What to produce – Rewrite the records below with every "dropdown" changed to "drop-down menu" and all else kept the same, leaving the pictures out of your answer.
─── Dataset records ───
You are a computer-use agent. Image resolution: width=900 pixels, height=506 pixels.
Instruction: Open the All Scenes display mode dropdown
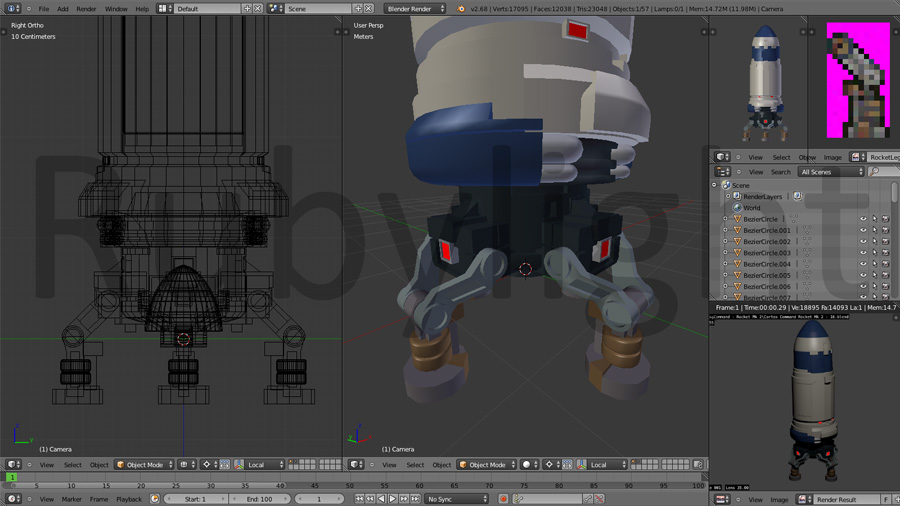point(831,172)
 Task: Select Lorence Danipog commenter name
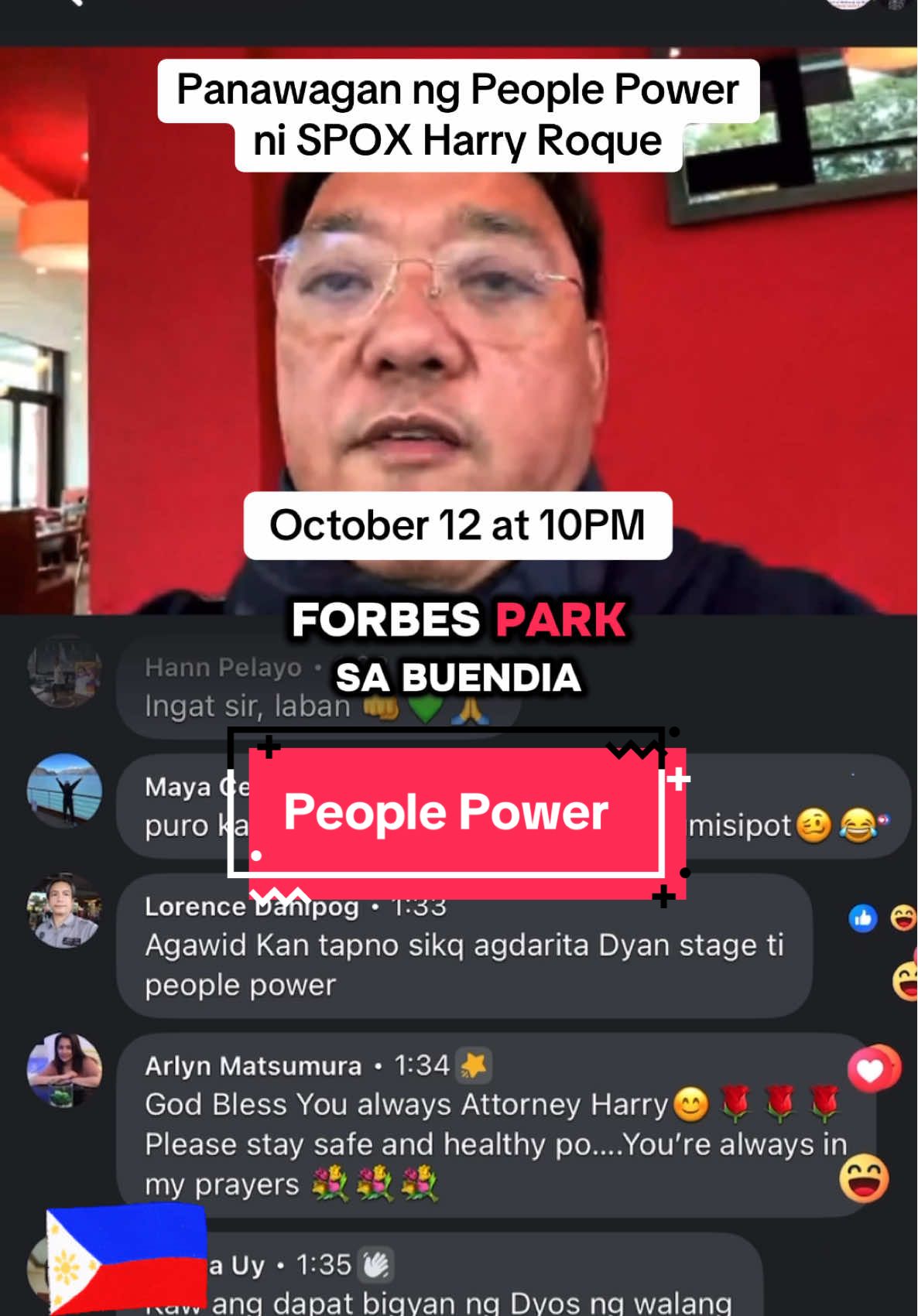[252, 906]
───
Output of the task –
You are a computer-use agent. Image resolution: width=900 pixels, height=506 pixels.
Instruction: Open the All Scenes display mode drop-down menu
point(831,172)
 Task: Select Lorence Danipog commenter name
[252, 906]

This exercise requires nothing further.